The price hike has been largely attributed to rising global crude oil prices, which have crossed the $100 per barrel mark amid escalating geopolitical tensions in the Middle East, particularly around key oil supply routes like the Strait of Hormuz. These disruptions have increased input costs for oil companies, prompting them to revise premium fuel rates while continuing to shield mass consumers from immediate price shocks.
Despite the increase, the government has reassured that fuel supply remains stable and refineries are operating at full capacity, with measures in place to prevent hoarding or unfair pricing practices. Officials have indicated that oil companies are absorbing part of the global price pressure to avoid raising regular petrol and diesel prices, which affect a larger section of the population.

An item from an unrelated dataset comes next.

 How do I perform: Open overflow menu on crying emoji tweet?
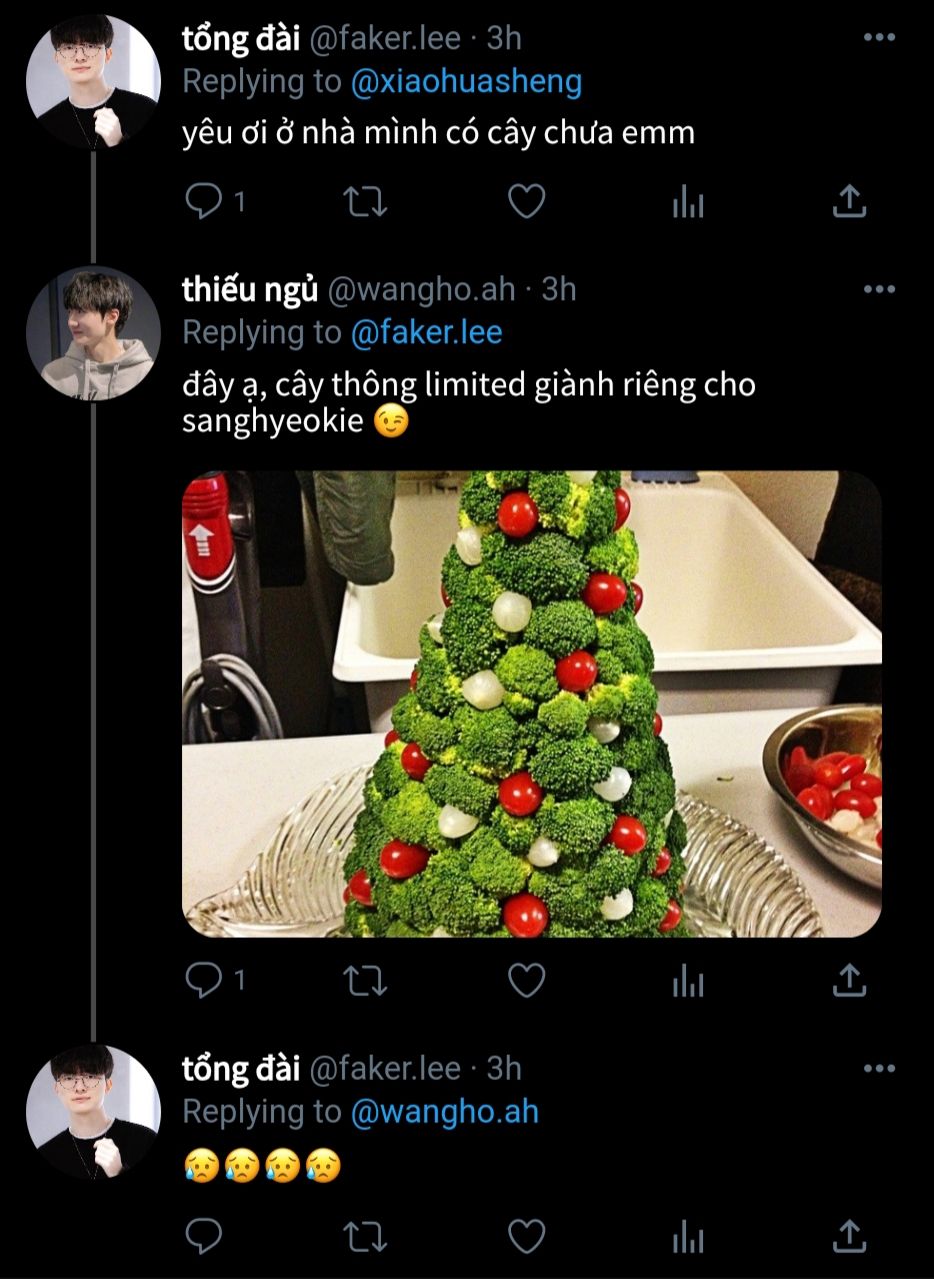[879, 1068]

Also Read: Petrol & Diesel City-Wise Prices as Crude Oil Crosses $100
However, the development signals potential economic implications. Higher fuel costs—especially for premium petrol and bulk diesel, which has reportedly seen a sharp rise—could lead to increased transportation and logistics expenses, thereby adding to inflationary pressures. Experts warn that if global oil prices continue to rise or geopolitical tensions persist, retail fuel prices in India may also increase in the near future, impacting both consumers and the broader economy.